I have attached relevant code-snippet. It would be nice if someone can
clarify whether it is a good idea to implement...

public class SortingAtomicReader {
…
…
class SortingDocsEnum {

//Last 2 variables namely *newdoclist* & *olddocToFreq* are added in
//constructor. It is assumed that these 2 variables are init during
//merge start & they are then re-used till merge completes...


public SortingDocsEnum(int maxDoc, final DocsEnum in, boolean withFreqs,
final Sorter.DocMap docMap, FixedBitSet newdoclist, GrowableWriter
olddocToFreq) throws IOException {

….

…

while (true) {

  //Instead of Tim-Sorting as in existing code

  doc = in.nextDoc();

  int newdoc = docMap.oldToNew(doc);

  newdoclist.set(newdoc);

  if(withFreqs) {

    olddocToFreq.set(doc, in.freq());

  }

}


@Override

public int nextDoc() throws IOException {

  if (++docIt >= upto) {

  return NO_MORE_DOCS;

  }

  currDoc = newdoclist.nextSetBit(++currDoc);

  if(currDoc == -1) {

    return NO_MORE_DOCS;

  }

  //clear the set-bit here before returning...

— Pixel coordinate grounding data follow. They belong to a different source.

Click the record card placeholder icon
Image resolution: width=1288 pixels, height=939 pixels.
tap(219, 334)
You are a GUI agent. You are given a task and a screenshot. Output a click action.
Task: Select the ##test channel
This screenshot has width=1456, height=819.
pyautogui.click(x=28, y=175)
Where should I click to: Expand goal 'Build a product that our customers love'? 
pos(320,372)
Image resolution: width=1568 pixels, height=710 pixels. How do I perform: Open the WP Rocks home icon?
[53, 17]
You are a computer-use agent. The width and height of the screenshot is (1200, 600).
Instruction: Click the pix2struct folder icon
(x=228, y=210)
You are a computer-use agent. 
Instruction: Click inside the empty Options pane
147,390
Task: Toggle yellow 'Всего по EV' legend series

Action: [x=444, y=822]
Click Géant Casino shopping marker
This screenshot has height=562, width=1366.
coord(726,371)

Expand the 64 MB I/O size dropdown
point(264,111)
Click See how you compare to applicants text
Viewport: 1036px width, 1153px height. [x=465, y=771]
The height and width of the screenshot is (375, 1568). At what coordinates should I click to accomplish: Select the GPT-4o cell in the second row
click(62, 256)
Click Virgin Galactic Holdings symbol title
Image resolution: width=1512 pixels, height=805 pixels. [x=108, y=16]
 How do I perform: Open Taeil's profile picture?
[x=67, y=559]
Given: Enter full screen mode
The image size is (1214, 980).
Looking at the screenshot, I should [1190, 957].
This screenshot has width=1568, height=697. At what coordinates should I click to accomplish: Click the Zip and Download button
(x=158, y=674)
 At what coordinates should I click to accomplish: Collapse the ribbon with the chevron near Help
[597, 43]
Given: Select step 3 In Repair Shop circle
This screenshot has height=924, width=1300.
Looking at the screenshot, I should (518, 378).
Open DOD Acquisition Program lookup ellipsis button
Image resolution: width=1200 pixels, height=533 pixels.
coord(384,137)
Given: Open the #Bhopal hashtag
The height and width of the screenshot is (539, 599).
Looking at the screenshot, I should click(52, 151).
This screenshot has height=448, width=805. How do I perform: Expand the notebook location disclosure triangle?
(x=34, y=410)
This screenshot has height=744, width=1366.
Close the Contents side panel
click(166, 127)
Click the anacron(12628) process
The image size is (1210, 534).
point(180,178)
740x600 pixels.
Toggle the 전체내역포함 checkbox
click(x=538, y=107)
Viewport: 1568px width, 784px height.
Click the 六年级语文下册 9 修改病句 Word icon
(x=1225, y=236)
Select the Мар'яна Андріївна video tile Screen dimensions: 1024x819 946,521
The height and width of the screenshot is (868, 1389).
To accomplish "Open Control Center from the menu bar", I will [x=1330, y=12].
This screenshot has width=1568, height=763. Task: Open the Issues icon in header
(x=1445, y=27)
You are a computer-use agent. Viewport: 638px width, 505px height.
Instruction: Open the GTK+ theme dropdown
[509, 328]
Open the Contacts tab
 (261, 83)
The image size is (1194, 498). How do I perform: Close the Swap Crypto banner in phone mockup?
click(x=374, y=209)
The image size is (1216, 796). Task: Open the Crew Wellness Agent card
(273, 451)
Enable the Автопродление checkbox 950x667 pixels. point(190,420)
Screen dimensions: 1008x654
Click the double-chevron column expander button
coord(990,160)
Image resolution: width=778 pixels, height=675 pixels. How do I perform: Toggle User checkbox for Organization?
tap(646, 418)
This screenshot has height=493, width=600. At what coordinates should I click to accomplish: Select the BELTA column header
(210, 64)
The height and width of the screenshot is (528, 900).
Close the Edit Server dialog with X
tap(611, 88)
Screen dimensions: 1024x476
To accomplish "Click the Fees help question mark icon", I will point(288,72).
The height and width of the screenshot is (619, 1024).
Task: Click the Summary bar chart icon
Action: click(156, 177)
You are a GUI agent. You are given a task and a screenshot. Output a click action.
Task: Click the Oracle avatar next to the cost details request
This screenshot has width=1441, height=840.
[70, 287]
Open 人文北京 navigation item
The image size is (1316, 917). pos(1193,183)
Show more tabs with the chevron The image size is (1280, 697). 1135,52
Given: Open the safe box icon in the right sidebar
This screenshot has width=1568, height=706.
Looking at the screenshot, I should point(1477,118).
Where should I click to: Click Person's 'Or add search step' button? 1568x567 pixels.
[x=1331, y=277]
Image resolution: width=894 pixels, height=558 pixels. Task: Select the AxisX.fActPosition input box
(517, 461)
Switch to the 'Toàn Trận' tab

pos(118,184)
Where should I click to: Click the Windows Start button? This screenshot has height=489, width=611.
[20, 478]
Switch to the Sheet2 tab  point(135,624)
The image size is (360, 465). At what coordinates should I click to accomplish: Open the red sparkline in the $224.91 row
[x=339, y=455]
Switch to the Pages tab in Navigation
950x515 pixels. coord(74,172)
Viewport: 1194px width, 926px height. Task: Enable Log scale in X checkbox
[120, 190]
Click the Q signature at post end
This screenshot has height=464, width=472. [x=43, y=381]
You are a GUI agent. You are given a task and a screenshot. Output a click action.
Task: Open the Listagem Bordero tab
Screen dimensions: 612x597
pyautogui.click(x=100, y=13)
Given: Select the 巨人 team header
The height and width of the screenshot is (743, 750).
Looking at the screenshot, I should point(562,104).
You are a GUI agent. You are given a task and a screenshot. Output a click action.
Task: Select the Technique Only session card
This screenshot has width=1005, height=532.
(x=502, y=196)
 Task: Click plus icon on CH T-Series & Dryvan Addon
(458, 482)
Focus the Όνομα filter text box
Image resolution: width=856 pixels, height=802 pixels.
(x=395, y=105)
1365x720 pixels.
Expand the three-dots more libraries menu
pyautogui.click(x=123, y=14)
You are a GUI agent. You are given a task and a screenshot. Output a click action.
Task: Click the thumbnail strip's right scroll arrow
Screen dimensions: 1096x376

  newdoclist.clear(currDoc);

  return currDoc;

}


@Override

public int freq() throws IOException {

  if(withFreqs && docIt < upto) {

  return (int)olddocToFreq.getMutable()

                 .get(docMap.newToOld(currDoc));

  }

  return 1;

}

}

Re: SortingAtomicReader alternate to Tim-Sort...

Posted by Ravikumar Govindarajan <ra...@gmail.com>.

Thanks. Glad that it has been pro-actively identified and fixed

--
Ravi

On Thu, Apr 23, 2015 at 10:34 AM, Robert Muir <rc...@gmail.com> wrote:

> On Tue, Apr 21, 2015 at 4:00 AM, Ravikumar Govindarajan
> <ra...@gmail.com> wrote:
>
> > b) CompressingStoredFieldsReader did not store the last decoded 32KB
> chunk.
> > Our segments are already sorted before participating in a merge. On
> mostly
> > linear merge, we ended up decoding the same chunk again and again. Simply
> > storing the last chunk resulted in good speed-ups for us...
>
> See also https://issues.apache.org/jira/browse/LUCENE-6131 where this
> is solved for 5.0.
>
> ---------------------------------------------------------------------
> To unsubscribe, e-mail: java-user-unsubscribe@lucene.apache.org
> For additional commands, e-mail: java-user-help@lucene.apache.org
>
>

Re: SortingAtomicReader alternate to Tim-Sort...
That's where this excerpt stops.